Offensichtlich kann ich damit leben. Die schlechte Nachricht: bei Euch sieht es demnächst auch so aus. Zumindest vielleicht. Denn obwohl die Internetwirtschaft sich auf Biegen und Brechen darum herumdrücken wollte, IPv6 kommt nun endlich. Die Provider investieren Millionen. Mit der neuen IP-Technik fällt die Notwendigkeit der dynamischen IP-Adressen komplett weg. Mein Wohnzimmer könnte eine Million IP-Adressen reservieren – und es wären immer noch genug Adressen für jeden da.

Und es kommt noch besser:

Zunächst ist der wichtige Umstand festzuhalten, dass eine IPv6-Adresse zweifach weltweit eindeutig werden kann und meistens auch wird.
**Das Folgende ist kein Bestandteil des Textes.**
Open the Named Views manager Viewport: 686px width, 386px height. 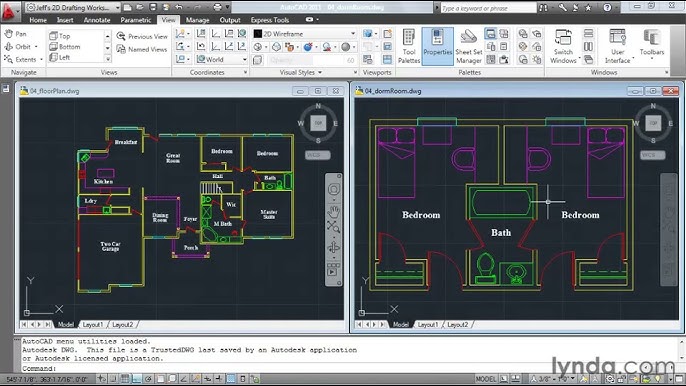[142, 49]
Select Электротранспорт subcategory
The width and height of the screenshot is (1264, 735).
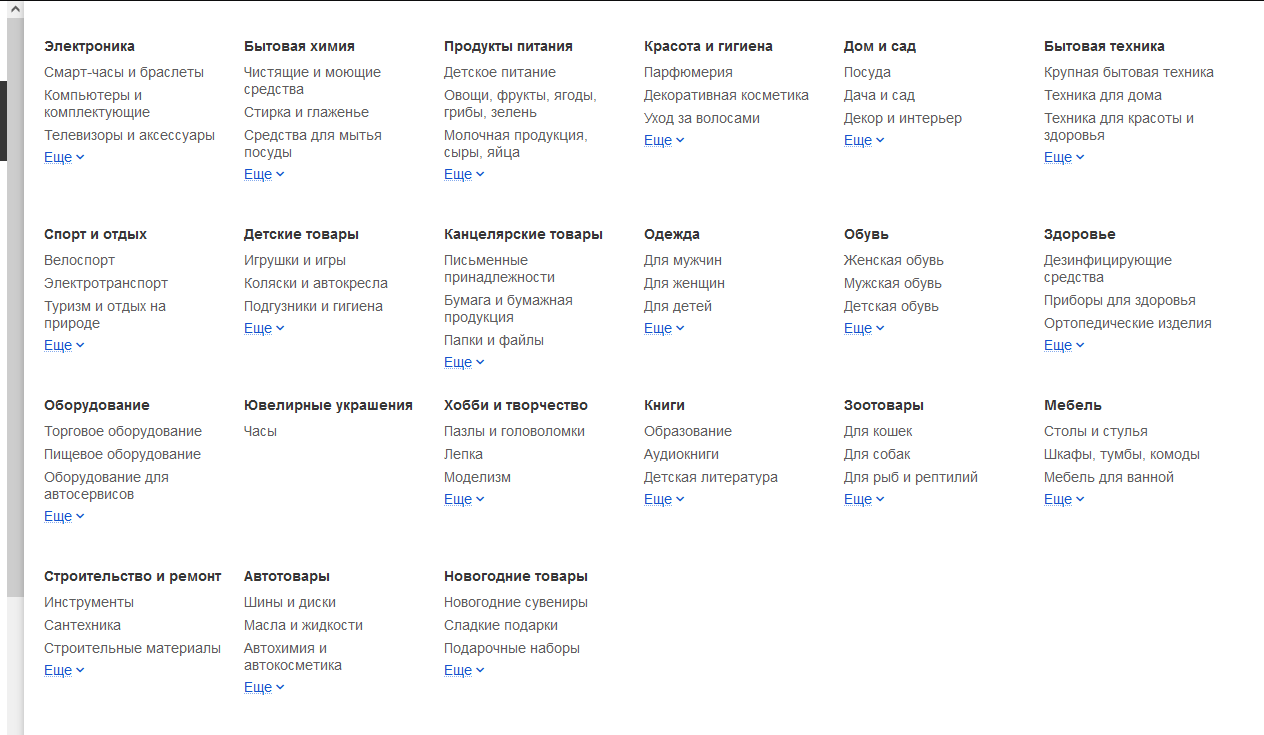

Zum einen geschieht dies zwingend im Präfix, also grob in den ersten 64 Bit der Adresse, welche dem Kunden vom Internetprovider zugewiesen werden. Dies ist erforderlich, um Datenverkehr dem entsprechenden Internetanschluss zuführen zu können. Zum anderen wird oft noch einmal der Interface Identifier, also die letzten 64 Bit der Adresse, die vom Kunden eines Providers eigentlich völlig frei für jeden Rechner gewählt werden könnten, weltweit eindeutig. Die 128 Bit lange IPv6-Adresse besteht aus Präfix und Interface Identifier und jede einzelne Information lässt für sich recht sicher auf einen Teilnehmeranschluss oder gar Teilnehmer schließen. Wenn auch nur eine dieser Informationen sich nicht regelmäßig ändert, hat man also ein eindeutiges Indentifizierungsmerkmal.

Lange Rede, kurzer Sinn: mit IPv6 könnte zumindest bei den reinen IP-Daten die Notwendigkeit zur Vorratsdatenspeicherung wegfallen. Es gibt zwar privacy extensions im IPv6-Protokoll — aber wie die auf Provider-Seite umgesetzt werden und in der Hard- und Software der Kunden tatsächlich unterstützt werden, steht in den Sternen. Es gibt keinen Masterplan — und offenbar auch keine politische Auseinandersetzung darum.

Code is law. Es wäre tragisch mit anzusehen, wie die Politik mal wieder so von der Technik überrollt wird, weil das Thema doch ach so kompliziert ist. Dass keiner davon gewusst hat, kann später niemand sagen – die privacy extensions des IPv6-Protokolls sind schon fast zehn Jahre alt.